Benedict Wong portrays Wong in media set in the Marvel Cinematic Universe. This version is one of Stephen Strange's teachers rather than a servant as well as the librarian of Kamar-Taj who eventually becomes the Sorcerer Supreme. Additionally, he does not perform any martial arts and is nearly humorless, with this deadpan attitude serving as comic relief. Wong is introduced in the live-action film Doctor Strange (2016), and makes further appearances in the live-action films Avengers: Infinity War (2018), Avengers: Endgame (2019), Shang-Chi and the Legend of the Ten Rings (2021), Spider-Man: No Way Home (2021) and Doctor Strange in the Multiverse of Madness (2022) as well as the live-action Disney+ series She-Hulk: Attorney at Law.
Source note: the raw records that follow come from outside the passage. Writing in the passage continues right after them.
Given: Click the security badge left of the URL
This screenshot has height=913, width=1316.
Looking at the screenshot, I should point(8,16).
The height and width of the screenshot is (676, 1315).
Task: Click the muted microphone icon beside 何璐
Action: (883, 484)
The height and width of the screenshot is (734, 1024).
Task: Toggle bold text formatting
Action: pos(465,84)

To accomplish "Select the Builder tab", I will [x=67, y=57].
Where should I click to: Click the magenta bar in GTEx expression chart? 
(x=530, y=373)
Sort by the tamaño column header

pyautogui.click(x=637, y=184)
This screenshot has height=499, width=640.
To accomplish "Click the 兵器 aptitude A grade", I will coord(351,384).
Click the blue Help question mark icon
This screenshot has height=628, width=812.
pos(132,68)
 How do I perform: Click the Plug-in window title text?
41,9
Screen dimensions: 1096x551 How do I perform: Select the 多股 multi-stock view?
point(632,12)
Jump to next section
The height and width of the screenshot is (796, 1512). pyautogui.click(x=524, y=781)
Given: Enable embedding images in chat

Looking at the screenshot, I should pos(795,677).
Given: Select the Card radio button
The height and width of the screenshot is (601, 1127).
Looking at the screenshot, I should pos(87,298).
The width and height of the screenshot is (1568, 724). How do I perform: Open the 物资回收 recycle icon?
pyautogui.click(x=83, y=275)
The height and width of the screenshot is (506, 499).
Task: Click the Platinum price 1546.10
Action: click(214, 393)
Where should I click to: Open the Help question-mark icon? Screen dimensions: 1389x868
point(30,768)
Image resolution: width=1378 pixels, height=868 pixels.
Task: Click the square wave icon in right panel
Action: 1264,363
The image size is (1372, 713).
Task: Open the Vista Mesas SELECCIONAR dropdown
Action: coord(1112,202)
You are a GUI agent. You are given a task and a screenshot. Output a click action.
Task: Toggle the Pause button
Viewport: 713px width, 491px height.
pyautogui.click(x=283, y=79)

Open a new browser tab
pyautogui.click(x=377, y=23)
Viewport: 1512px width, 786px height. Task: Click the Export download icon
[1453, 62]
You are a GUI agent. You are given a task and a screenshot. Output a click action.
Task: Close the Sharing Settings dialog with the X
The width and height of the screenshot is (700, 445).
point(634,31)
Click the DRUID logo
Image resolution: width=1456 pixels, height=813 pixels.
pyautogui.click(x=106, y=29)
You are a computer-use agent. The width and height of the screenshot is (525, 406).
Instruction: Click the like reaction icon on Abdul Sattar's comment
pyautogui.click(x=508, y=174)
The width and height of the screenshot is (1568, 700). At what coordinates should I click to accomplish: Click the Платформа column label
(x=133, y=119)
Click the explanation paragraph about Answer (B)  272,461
Two alternate universe variants of Wong appear in the What If...? episodes "What If... Doctor Strange Lost His Heart Instead of His Hands?" and "What If... the Emergence Destroyed the Earth?", respectively voiced by Benedict Wong and David Chen.

===Video games===
- Wong appears as a non-playable character in Marvel: Ultimate Alliance, voiced by Michael Hagiwara.
- Wong appears as a playable character in Marvel Contest of Champions.
- Wong appears as a playable character in Marvel: Future Fight.
- Wong appears as a playable character in Marvel Avengers Academy, voiced by Nicholas Andrew Louie.
- Wong appears as a playable character in Lego Marvel Super Heroes 2, voiced by Dan Li.